灵杆菌（Serratia marcescens）核酸酶高效的核酸去除能力与较强的稳定性使其在生物医药领域有广泛的应用,而如何高效去除反应体系中添加的微量核酸酶成为了重要的生产问题。为建立反应后核酸酶的快速去除系统,本研究构建了融合Strep-tagⅡ标签的灵杆菌非特异核酸酶（Strep-tagⅡfused nonspecific nuclease,SNU）,并对融合蛋白的催化特性以及去除效果进行分析。

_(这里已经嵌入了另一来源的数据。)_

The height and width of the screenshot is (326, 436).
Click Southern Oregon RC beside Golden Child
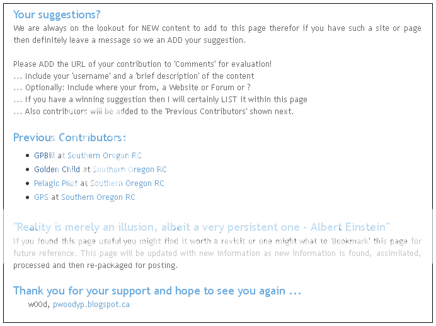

依据灵杆菌核酸酶基因序列,设计融合Strep-tagⅡ编码序列的引物克隆目标基因并构建融合表达载体p LLP-Omp A＋snu,并将测序正确的重组质粒转化宿主菌大肠杆菌（Escherichia coli）BL21并进行诱导表达。融合Strep-tagⅡ的核酸酶以包涵体形式过量表达,通过优化包涵体纯化条件获得高纯度包涵体。经包涵体复性可获得高活性的融合蛋白,复性率大于60%。复性蛋白经二乙氨基乙基（diethylaminoethyl,DEAE）-琼脂糖凝胶（sepharose）阴离子交换层析进一步纯化获得了高纯度的融合蛋白。融合蛋白的纯化效率可以达到18.695 mg/L。活性检测表明该融合蛋白能够高效降解DNA与RNA,其最适温度为37℃,最适p H为8.0,比活力达到1.53×105U/mg。500 mmol/L以下尿素对酶活性几乎没有影响,而高于50 mmol/L Mg Cl2、大于2 mmol/L乙二胺四乙酸（ethylene diamine tetraacetic acid,EDTA）则会对活性产生一定的抑制作用。不同二价金属离子对酶活性影响的分析表明,Mg2＋和Mn2＋对重组核酸酶活性有明显的促进作用,Zn^2＋、Cu^2＋和Ca^2＋则没有促进作用,而Co^2＋、Ni^2＋和Fe^2＋对重组核酸酶的活性促进不显著。通过链霉亲和素（Streptavidin）-Sepharose CL6B能够实现融合Strep-tagⅡ标签的核酸酶的高效去除。融合Strep-tagⅡ标签的灵杆菌非特异核酸酶的重组表达、包涵体纯化-复性体系以及去除系统的建立为灵杆菌非特异核酸酶的实践应用提供了基础资料。